Horn used his stun pistol, without thinking. That was foolish. The noise was not too loud, but it was a human noise. The convulsive struggle stopped. The fumbling, writhing arms collapsed. The deerlike creature lay still. It lay insensible upon the grey-green mass, which had regained its appearance of being a disgusting fungus in the trail.
Horn rather squeamishly moved the little animal away. When it regained consciousness it was not likely ever to step on anything flat and glistening and greenish-grey again.
Then he heard a blaster let go in continuous fire. It was very near, probably on this same game trail. It seemed to Horn that he heard the roaring of steam, as it develops where a blaster bolt hits something soaked with water. Automatically he snatched out his quite nonlethal stun pistol. The bellowing roar continued. It did not sound like a blast rifle in normal use; blast weapons are fired in separate bursts of energy. A gun fired single-shot - one blaster bolt for each squeeze of the trigger - may fire a thousand times before its charge is exhausted. Used in rapid fire, it can empty itself in less than two minutes, but it will melt down a metal door or burn through feet of wood or plastic. This wasn't rapid-fire, though; it was continuous. No gun could be fired this way by the use of its trigger. It would be melted down by its own violence.

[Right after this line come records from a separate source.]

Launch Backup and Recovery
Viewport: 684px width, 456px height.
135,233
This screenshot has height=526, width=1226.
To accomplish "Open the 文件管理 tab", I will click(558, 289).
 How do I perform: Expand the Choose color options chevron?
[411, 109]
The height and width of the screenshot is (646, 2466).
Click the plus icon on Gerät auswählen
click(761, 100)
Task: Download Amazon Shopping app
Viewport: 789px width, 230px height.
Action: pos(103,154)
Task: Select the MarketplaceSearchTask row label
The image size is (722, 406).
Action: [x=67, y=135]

The tumult diminished, though it wasn't cut off. From a bellow it became a roar, from a roar a formless shout. Then it dwindled swiftly to a growling sound, and finally it was no more than disconnected rumblings and the sound of steam rising through water.
Then Horn heard somebody sobbing.
He recognized the voice, and the sound did not rouse his sympathy. He ground his teeth and made his way swiftly along the trail. He ran into a monstrous reek compounded of steam and scorched organic matter. It drifted slowly through the jungle in an offensive, spreading fog. Horn's face wrinkled in disgust, and he saw no reason to change his expression when he came upon the Theban's engineer in a limp heap on the ground, weeping.

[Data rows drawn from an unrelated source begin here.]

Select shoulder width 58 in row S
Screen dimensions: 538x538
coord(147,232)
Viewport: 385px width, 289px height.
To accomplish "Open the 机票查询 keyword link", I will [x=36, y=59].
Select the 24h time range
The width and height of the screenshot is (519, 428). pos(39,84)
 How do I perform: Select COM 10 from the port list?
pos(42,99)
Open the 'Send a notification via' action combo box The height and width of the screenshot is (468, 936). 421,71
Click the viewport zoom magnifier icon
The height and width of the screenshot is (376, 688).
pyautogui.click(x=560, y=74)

"What the devil are you doing here?" demanded Horn, The little man goggled at him.
"I said, what the devil are you doing here?" snapped Horn.
"I'm - trying," said the engineer miserably, "to - to get to the people from the Danae."
"What for?"
"M - maybe they won't kill me," snivelled the engineer. "On the Theban they will. They're all scheming against each other -"
"Naturally!" said Horn. "How do you expect to find the Danae's people?"
"I went around the clearing," the little man said, uneasily, "and I found footprints. But I didn't tell Larsen! I didn't tell him! I followed them. I - thought if I warned them -"
"Go on," snapped Horn.
"I - thought they might protect me from him. But then I - heard a stun pistol. I thought it might be Larsen. So - I ran, and I tripped, and my blast rifle went ahead and fell in the water...."
Horn looked down at the bare soil underfoot. There were footprints, evidently coming out of a game trail that had joined the one he was on a little way back. Then he saw the glitter of water. The trail dipped down and vanished under feeble ripples. The footprints went into it and vanished.
Horn could not believe his eyes. This was no ordinary swamp of tussock grass and reeds, with sluggish streams here and there; this was a forest whose trees grew out of water, though a little way back they grew on dry land. Horn could see a liquid surface ahead for as far as the foliage let him look.